19羽 酒と天使

 この地域では、16歳からお酒が飲めるらしい。

 始めは飲むつもりの無かった私も、カレルドにつられて食事のついでに、と手をつけたまでは良かった。だが、その後、「寝るために」「カレルドの朴念仁に対する憂さ晴らしに」「もうやってられない」「天界なんて」と理由を変えて立て続けにジョッキを空にした。恐らく口実は喋っていないと思うが、カレルドに絡んでいた記憶が無いわけでもない。

 隣の席で飲んでいた年配の男性が、酒をあおる馬鹿な娘を呆れならが見ていたのを微かに覚えている。


 そう、飲みすぎて私は泥酔した。

 気が付いた時には、カレルドに背負われていた。そして安心してまた気を失うと、次に目覚めたのは、宿のベッドの上だった。当然、部屋には私一人。

 ランタンの灯は点けていってくれたようで、室内は見渡せる。

 最初は見覚えの無い部屋だと思ったが、よくよく見てみれば、確かに荷物を置きに来たときの光景に似ているし、荷物もそのまま置いてある。

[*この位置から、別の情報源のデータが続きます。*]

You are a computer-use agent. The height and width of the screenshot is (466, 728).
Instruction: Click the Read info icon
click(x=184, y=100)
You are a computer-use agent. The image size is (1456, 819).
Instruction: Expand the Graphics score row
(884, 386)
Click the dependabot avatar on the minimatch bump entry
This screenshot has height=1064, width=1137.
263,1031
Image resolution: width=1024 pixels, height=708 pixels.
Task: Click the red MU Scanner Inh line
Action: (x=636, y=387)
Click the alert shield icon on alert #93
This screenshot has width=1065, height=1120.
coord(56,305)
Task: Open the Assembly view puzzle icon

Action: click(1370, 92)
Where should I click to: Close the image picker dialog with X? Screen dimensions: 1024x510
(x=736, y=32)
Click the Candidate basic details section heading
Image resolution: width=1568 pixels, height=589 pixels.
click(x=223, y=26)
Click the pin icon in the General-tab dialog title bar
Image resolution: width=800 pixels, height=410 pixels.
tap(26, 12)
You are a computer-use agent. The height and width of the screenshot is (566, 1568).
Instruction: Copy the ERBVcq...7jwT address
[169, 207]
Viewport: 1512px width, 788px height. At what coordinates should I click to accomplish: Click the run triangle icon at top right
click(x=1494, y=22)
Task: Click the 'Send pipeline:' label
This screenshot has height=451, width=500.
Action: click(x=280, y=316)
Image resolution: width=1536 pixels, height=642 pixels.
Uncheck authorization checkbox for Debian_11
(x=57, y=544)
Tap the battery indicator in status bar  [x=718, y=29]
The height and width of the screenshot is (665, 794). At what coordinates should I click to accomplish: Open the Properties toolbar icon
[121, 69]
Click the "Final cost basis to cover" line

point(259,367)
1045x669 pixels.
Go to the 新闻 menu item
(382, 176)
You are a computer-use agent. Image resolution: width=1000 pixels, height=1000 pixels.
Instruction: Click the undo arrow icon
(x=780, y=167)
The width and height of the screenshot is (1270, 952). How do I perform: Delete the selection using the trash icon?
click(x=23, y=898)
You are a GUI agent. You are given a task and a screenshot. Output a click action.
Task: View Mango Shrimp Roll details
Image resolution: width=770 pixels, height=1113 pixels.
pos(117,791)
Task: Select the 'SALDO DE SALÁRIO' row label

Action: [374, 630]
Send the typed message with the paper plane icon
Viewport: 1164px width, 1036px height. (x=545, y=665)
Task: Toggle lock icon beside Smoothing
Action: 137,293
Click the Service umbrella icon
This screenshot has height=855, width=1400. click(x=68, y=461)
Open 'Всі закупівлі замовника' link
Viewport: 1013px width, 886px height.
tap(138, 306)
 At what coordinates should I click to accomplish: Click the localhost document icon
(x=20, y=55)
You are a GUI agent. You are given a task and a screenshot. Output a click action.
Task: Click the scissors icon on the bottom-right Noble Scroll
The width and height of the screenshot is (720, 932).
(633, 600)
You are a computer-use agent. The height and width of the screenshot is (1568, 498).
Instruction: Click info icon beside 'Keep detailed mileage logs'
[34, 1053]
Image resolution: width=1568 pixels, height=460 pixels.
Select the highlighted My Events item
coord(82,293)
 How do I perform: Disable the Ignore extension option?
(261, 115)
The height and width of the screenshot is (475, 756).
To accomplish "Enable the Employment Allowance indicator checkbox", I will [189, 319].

 入り口の扉を見ると、意外な事に部屋の鍵はしっかりと閉まっていた。外側からかけるために、宿屋の主人に借りたのかもしれない。

 迷惑をかけたなと思いつつも、気持ち悪くてそれどころではなく、全く動ける気がしない。

「だめだ、寝よう」

 私は即座に諦めた。


 天界で私は酒を飲んだ事は無い。いや、天使の私がこんなに酔うのだから、きっと天界の酒と地上の酒は違う、と思う。ただの飲みすぎでは無い、疲れていたからだ、多分。そう自分に言い聞かせ、寝ようとする。

 だが、布団を被った瞬間、嫌な記憶が蘇る。

 そういえば。

 私は酒を飲みながら、カレルドに文句を言っていた。

 内容は記憶に全く無いが、酔った勢いで、自分の想いを吐露するような事をしてはいまいか。若干どころか、かなり心配になった。下手をすれば、面倒くさい女だと置いて行かれるかもしれない。

 いや、それとは別に、カレルドは酔った私に何もしなかったのか?

 気になったが、腰に手をあてた瞬間、即座に理解した。

「うん、何もされてない」

 腰の小剣用のベルトが装着されたままだという事実が、それを物語っている。

「……寝かせるのならせめて外してくれ……。無関心にも程があるわ」

 私は呆れ半分にため息をつき、そして不貞寝した。


 翌朝、起きたのはいいが、酒が残っているのか頭が痛い、気持ち悪いという状況に耐え切れず、私は魔法を使って体内を浄化した。といっても、全力に近いほどの魔法を、頭痛に耐えながらやったが、やはり効果は微々たるもので完全に良くなったとまでは言えなかった。

「朝からこんなに疲れて……、私何やってるんだろ」

 私は二度と深酒はしまいと、心に誓った。